[YOUR GOAL]:
Using the records below, transcribe word for word the stretch from the line that contains "Open the Invoice.png attachment link icon" through the line that contains "This screenshot has height=463, width=1148.", both end lines included, and nothing else.

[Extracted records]
━━━━

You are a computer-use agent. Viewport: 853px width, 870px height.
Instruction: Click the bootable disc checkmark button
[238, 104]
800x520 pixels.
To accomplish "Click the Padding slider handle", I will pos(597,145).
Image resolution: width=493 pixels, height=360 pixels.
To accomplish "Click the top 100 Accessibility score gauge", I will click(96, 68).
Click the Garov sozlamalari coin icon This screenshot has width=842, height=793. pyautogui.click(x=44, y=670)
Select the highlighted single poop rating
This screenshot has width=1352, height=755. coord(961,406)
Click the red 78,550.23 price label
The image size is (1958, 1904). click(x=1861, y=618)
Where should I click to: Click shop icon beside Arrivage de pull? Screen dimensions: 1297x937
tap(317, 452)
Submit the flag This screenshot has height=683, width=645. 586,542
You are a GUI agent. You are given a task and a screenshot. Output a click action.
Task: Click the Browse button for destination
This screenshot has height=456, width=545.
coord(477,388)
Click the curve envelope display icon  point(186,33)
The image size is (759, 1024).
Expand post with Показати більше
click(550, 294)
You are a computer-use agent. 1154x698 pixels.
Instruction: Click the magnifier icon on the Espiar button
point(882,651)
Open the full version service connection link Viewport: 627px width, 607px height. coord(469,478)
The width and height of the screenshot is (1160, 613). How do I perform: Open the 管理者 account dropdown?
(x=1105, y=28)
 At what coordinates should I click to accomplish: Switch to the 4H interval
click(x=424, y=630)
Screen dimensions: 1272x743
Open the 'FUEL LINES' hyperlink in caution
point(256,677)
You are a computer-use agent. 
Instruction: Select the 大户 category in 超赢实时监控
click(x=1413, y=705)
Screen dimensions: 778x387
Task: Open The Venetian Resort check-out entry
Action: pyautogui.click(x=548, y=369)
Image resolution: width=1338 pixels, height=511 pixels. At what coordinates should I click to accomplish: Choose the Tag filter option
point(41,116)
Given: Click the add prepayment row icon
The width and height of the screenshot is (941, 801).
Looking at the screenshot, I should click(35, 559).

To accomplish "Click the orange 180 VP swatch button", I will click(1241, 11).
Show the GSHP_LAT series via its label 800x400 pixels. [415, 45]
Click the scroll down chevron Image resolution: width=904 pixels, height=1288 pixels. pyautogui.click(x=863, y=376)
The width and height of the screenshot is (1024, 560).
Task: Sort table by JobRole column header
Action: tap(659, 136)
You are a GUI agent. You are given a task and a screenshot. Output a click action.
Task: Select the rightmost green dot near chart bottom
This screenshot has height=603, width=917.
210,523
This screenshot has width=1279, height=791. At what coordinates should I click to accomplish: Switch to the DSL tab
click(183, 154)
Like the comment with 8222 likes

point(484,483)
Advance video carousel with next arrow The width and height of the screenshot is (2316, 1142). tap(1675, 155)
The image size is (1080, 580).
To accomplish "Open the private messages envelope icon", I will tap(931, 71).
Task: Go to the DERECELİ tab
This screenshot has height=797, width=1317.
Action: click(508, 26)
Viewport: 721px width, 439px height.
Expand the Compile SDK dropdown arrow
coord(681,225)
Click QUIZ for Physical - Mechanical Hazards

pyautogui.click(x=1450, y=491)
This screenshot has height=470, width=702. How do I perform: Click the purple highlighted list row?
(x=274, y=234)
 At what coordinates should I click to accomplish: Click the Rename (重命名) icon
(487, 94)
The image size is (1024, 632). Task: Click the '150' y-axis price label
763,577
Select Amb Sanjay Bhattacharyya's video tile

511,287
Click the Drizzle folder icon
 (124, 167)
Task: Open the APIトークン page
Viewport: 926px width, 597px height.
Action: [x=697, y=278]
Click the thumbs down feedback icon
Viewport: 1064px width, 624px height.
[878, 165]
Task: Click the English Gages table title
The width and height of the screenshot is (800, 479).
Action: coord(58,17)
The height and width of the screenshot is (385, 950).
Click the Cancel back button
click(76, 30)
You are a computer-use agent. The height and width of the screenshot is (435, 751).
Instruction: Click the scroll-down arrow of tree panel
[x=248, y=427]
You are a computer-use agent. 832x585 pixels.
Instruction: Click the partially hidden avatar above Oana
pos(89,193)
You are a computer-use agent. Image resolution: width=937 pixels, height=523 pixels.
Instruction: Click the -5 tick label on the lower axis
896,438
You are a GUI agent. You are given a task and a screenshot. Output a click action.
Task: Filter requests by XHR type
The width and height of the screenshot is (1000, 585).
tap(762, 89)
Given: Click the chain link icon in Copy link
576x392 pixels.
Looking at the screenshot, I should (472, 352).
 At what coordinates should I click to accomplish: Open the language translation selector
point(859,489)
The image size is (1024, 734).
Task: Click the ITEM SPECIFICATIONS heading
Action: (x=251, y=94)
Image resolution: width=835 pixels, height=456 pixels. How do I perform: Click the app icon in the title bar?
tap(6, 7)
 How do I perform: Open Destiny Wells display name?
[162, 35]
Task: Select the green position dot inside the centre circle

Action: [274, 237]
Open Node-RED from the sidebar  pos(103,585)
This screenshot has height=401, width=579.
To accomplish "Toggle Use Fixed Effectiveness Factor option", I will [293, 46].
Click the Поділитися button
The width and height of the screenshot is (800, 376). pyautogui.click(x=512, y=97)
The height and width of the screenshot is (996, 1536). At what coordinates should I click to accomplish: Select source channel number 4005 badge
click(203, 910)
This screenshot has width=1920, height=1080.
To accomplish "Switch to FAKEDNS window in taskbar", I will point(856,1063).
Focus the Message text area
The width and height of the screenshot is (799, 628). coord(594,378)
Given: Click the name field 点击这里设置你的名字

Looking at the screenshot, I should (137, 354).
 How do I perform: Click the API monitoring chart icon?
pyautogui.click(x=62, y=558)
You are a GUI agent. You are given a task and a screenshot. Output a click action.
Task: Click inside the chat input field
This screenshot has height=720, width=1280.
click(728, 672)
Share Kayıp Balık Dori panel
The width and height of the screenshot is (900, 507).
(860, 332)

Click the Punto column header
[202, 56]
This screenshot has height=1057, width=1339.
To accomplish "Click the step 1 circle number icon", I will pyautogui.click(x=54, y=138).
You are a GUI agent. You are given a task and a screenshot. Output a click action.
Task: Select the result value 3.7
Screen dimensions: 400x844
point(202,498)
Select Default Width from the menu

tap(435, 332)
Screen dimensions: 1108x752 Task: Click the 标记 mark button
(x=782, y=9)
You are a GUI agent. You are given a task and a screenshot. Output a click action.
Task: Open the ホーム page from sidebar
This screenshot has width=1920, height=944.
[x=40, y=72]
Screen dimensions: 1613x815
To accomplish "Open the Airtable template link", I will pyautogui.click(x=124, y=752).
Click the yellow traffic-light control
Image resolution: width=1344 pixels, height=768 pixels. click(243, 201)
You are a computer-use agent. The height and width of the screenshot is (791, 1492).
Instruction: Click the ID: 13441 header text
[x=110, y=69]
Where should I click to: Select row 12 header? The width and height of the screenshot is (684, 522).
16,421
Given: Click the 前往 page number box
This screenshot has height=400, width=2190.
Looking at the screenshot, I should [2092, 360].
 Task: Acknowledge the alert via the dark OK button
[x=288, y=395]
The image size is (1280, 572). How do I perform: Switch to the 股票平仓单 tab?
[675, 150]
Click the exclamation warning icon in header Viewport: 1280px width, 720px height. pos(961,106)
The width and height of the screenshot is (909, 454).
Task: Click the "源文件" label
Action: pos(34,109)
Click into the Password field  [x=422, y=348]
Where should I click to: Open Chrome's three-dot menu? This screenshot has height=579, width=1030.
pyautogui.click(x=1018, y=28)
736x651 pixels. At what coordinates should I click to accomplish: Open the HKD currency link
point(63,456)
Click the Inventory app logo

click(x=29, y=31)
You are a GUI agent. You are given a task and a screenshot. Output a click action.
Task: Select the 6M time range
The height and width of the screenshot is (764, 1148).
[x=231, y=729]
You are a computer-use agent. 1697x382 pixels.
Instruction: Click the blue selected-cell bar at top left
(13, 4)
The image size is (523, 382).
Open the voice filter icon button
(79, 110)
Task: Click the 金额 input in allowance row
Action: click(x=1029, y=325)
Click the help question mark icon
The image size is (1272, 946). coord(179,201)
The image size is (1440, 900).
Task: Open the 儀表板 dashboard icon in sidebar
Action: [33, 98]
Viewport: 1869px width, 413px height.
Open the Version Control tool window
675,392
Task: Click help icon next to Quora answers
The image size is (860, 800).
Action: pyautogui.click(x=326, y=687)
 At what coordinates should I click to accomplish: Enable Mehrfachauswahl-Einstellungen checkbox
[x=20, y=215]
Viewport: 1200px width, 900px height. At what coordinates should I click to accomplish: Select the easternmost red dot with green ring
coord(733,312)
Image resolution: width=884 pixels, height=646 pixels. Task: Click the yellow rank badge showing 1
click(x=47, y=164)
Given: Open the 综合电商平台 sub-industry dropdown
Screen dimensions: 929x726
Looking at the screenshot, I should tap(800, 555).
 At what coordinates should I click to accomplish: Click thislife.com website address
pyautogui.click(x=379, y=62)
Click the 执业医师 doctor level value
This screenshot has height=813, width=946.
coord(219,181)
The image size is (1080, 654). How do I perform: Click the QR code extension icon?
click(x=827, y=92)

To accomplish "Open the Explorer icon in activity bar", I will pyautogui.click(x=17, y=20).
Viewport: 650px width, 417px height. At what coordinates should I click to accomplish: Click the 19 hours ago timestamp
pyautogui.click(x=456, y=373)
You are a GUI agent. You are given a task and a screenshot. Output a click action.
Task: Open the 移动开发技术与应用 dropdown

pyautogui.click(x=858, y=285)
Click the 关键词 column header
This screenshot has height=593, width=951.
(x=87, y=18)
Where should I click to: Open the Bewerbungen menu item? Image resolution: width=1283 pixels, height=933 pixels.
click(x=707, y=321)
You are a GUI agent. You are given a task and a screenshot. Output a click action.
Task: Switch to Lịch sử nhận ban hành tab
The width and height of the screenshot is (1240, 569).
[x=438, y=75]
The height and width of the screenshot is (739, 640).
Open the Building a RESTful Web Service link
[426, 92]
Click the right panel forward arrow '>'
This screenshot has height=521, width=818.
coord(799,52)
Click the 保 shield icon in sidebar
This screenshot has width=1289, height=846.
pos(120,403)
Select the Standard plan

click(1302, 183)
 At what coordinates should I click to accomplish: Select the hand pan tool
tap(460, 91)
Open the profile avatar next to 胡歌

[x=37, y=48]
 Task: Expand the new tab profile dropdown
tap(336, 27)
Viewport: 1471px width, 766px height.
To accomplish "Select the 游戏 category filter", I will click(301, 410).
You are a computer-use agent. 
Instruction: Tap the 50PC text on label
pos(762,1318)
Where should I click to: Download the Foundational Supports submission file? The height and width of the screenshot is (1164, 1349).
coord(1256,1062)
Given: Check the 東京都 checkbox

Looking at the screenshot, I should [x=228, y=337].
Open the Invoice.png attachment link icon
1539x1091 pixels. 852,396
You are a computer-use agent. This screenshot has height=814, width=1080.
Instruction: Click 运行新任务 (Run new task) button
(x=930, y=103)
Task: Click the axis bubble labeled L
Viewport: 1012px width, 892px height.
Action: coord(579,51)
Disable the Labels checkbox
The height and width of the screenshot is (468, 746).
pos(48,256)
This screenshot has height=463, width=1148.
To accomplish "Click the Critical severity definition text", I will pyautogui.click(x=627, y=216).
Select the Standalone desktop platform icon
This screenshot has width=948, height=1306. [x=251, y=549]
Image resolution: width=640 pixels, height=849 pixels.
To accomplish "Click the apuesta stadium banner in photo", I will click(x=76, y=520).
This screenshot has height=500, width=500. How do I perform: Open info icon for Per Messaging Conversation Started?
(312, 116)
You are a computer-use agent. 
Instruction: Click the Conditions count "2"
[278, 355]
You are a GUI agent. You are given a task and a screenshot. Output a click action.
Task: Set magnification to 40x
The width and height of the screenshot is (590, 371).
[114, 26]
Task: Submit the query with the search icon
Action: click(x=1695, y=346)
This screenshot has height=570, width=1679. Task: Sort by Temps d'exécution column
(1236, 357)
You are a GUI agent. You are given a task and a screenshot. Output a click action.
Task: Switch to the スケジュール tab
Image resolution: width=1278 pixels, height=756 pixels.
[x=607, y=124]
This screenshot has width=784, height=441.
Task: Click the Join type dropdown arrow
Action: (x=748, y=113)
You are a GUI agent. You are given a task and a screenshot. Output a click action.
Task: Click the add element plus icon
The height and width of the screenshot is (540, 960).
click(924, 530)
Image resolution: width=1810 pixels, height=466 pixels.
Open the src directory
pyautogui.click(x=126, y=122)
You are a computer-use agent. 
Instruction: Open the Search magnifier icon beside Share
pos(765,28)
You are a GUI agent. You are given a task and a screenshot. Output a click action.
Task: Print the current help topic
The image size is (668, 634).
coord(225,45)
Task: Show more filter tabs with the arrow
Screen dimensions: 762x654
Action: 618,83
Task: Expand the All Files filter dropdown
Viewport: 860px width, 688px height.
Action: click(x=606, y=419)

━━━━

[EXERCISE OUTPUT]:
Open the Invoice.png attachment link icon
1539x1091 pixels. 852,396
You are a computer-use agent. This screenshot has height=814, width=1080.
Instruction: Click 运行新任务 (Run new task) button
(x=930, y=103)
Task: Click the axis bubble labeled L
Viewport: 1012px width, 892px height.
Action: coord(579,51)
Disable the Labels checkbox
The height and width of the screenshot is (468, 746).
pos(48,256)
This screenshot has height=463, width=1148.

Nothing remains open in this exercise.